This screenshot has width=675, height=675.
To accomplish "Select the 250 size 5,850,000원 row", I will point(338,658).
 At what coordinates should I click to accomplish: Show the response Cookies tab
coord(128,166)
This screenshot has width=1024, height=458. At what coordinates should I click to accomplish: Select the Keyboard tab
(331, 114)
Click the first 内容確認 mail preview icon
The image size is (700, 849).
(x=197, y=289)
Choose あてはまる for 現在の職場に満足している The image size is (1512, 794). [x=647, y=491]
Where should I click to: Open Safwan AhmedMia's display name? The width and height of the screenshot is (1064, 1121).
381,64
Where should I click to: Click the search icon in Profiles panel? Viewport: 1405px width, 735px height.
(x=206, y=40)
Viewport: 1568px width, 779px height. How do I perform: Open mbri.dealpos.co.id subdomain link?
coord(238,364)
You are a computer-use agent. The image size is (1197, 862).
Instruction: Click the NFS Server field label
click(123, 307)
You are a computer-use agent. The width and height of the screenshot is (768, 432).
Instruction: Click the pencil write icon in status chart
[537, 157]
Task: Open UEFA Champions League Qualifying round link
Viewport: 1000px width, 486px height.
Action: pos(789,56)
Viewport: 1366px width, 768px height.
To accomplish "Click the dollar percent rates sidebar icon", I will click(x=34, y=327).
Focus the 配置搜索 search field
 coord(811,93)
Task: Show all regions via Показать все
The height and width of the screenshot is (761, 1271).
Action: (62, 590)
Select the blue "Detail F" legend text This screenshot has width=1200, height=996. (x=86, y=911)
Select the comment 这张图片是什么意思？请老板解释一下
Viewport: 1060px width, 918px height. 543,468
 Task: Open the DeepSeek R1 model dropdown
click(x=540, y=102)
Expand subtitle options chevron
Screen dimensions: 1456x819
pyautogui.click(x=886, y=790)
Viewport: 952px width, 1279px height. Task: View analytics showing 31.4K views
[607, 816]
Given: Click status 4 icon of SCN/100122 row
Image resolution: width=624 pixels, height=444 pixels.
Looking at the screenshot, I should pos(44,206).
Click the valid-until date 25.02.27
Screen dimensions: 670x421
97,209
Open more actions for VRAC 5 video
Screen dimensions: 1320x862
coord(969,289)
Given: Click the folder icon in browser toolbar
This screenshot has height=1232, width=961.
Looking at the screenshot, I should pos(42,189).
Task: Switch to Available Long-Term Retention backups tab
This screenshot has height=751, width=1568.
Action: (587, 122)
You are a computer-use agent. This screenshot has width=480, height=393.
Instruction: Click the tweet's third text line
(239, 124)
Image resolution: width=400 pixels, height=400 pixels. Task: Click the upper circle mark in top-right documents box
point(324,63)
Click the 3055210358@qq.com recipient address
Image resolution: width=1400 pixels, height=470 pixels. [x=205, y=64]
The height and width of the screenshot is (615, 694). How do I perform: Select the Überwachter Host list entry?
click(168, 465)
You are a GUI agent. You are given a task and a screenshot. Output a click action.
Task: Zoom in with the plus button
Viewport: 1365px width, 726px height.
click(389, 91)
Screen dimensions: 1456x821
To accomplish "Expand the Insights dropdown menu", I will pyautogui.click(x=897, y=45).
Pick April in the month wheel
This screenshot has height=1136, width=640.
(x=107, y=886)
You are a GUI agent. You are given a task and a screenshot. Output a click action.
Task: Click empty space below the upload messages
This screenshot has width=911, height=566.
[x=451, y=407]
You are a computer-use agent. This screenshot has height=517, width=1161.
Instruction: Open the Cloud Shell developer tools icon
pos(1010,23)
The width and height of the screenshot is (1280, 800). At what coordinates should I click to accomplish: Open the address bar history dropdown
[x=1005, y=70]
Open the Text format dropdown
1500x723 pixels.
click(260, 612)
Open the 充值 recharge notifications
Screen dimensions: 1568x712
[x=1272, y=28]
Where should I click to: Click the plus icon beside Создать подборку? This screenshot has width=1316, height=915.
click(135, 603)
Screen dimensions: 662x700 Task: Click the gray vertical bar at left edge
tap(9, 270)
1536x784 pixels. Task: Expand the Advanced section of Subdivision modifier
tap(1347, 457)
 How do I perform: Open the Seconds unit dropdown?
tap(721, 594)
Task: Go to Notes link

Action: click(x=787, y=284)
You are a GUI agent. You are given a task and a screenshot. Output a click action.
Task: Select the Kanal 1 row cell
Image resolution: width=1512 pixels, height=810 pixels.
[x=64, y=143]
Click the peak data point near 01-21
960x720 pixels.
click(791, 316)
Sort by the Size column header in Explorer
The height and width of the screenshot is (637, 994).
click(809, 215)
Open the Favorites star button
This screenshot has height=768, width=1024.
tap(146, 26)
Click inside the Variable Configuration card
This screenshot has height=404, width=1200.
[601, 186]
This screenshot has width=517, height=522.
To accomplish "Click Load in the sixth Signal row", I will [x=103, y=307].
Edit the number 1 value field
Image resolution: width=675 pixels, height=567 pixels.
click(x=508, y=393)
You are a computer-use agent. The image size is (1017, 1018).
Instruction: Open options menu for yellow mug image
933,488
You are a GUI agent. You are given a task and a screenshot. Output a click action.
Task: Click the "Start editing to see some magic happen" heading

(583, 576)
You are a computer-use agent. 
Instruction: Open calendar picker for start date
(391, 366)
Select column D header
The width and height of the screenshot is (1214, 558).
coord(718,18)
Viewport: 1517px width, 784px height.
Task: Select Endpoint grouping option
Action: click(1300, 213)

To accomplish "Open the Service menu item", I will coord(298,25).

********************

WHAT YOU SHOULD DO: All the records, from start to finish, are to be repeated exactly.

ANSWER TO THE EXERCISE:
This screenshot has width=675, height=675.
To accomplish "Select the 250 size 5,850,000원 row", I will point(338,658).
 At what coordinates should I click to accomplish: Show the response Cookies tab
coord(128,166)
This screenshot has width=1024, height=458. At what coordinates should I click to accomplish: Select the Keyboard tab
(331, 114)
Click the first 内容確認 mail preview icon
The image size is (700, 849).
(x=197, y=289)
Choose あてはまる for 現在の職場に満足している The image size is (1512, 794). [x=647, y=491]
Where should I click to: Open Safwan AhmedMia's display name? The width and height of the screenshot is (1064, 1121).
381,64
Where should I click to: Click the search icon in Profiles panel? Viewport: 1405px width, 735px height.
(x=206, y=40)
Viewport: 1568px width, 779px height. How do I perform: Open mbri.dealpos.co.id subdomain link?
coord(238,364)
You are a computer-use agent. The image size is (1197, 862).
Instruction: Click the NFS Server field label
click(123, 307)
You are a computer-use agent. The width and height of the screenshot is (768, 432).
Instruction: Click the pencil write icon in status chart
[537, 157]
Task: Open UEFA Champions League Qualifying round link
Viewport: 1000px width, 486px height.
Action: pos(789,56)
Viewport: 1366px width, 768px height.
To accomplish "Click the dollar percent rates sidebar icon", I will click(x=34, y=327).
Focus the 配置搜索 search field
 coord(811,93)
Task: Show all regions via Показать все
The height and width of the screenshot is (761, 1271).
Action: (62, 590)
Select the blue "Detail F" legend text This screenshot has width=1200, height=996. (x=86, y=911)
Select the comment 这张图片是什么意思？请老板解释一下
Viewport: 1060px width, 918px height. 543,468
 Task: Open the DeepSeek R1 model dropdown
click(x=540, y=102)
Expand subtitle options chevron
Screen dimensions: 1456x819
pyautogui.click(x=886, y=790)
Viewport: 952px width, 1279px height. Task: View analytics showing 31.4K views
[607, 816]
Given: Click status 4 icon of SCN/100122 row
Image resolution: width=624 pixels, height=444 pixels.
Looking at the screenshot, I should pos(44,206).
Click the valid-until date 25.02.27
Screen dimensions: 670x421
97,209
Open more actions for VRAC 5 video
Screen dimensions: 1320x862
coord(969,289)
Given: Click the folder icon in browser toolbar
This screenshot has height=1232, width=961.
Looking at the screenshot, I should pos(42,189).
Task: Switch to Available Long-Term Retention backups tab
This screenshot has height=751, width=1568.
Action: (587, 122)
You are a computer-use agent. This screenshot has width=480, height=393.
Instruction: Click the tweet's third text line
(239, 124)
Image resolution: width=400 pixels, height=400 pixels. Task: Click the upper circle mark in top-right documents box
point(324,63)
Click the 3055210358@qq.com recipient address
Image resolution: width=1400 pixels, height=470 pixels. [x=205, y=64]
The height and width of the screenshot is (615, 694). How do I perform: Select the Überwachter Host list entry?
click(168, 465)
You are a GUI agent. You are given a task and a screenshot. Output a click action.
Task: Zoom in with the plus button
Viewport: 1365px width, 726px height.
click(389, 91)
Screen dimensions: 1456x821
To accomplish "Expand the Insights dropdown menu", I will pyautogui.click(x=897, y=45).
Pick April in the month wheel
This screenshot has height=1136, width=640.
(x=107, y=886)
You are a GUI agent. You are given a task and a screenshot. Output a click action.
Task: Click empty space below the upload messages
This screenshot has width=911, height=566.
[x=451, y=407]
You are a computer-use agent. This screenshot has height=517, width=1161.
Instruction: Open the Cloud Shell developer tools icon
pos(1010,23)
The width and height of the screenshot is (1280, 800). At what coordinates should I click to accomplish: Open the address bar history dropdown
[x=1005, y=70]
Open the Text format dropdown
1500x723 pixels.
click(260, 612)
Open the 充值 recharge notifications
Screen dimensions: 1568x712
[x=1272, y=28]
Where should I click to: Click the plus icon beside Создать подборку? This screenshot has width=1316, height=915.
click(135, 603)
Screen dimensions: 662x700 Task: Click the gray vertical bar at left edge
tap(9, 270)
1536x784 pixels. Task: Expand the Advanced section of Subdivision modifier
tap(1347, 457)
 How do I perform: Open the Seconds unit dropdown?
tap(721, 594)
Task: Go to Notes link

Action: click(x=787, y=284)
You are a GUI agent. You are given a task and a screenshot. Output a click action.
Task: Select the Kanal 1 row cell
Image resolution: width=1512 pixels, height=810 pixels.
[x=64, y=143]
Click the peak data point near 01-21
960x720 pixels.
click(791, 316)
Sort by the Size column header in Explorer
The height and width of the screenshot is (637, 994).
click(809, 215)
Open the Favorites star button
This screenshot has height=768, width=1024.
tap(146, 26)
Click inside the Variable Configuration card
This screenshot has height=404, width=1200.
[601, 186]
This screenshot has width=517, height=522.
To accomplish "Click Load in the sixth Signal row", I will [x=103, y=307].
Edit the number 1 value field
Image resolution: width=675 pixels, height=567 pixels.
click(x=508, y=393)
You are a computer-use agent. The image size is (1017, 1018).
Instruction: Open options menu for yellow mug image
933,488
You are a GUI agent. You are given a task and a screenshot. Output a click action.
Task: Click the "Start editing to see some magic happen" heading

(583, 576)
You are a computer-use agent. 
Instruction: Open calendar picker for start date
(391, 366)
Select column D header
The width and height of the screenshot is (1214, 558).
coord(718,18)
Viewport: 1517px width, 784px height.
Task: Select Endpoint grouping option
Action: click(1300, 213)

To accomplish "Open the Service menu item", I will coord(298,25).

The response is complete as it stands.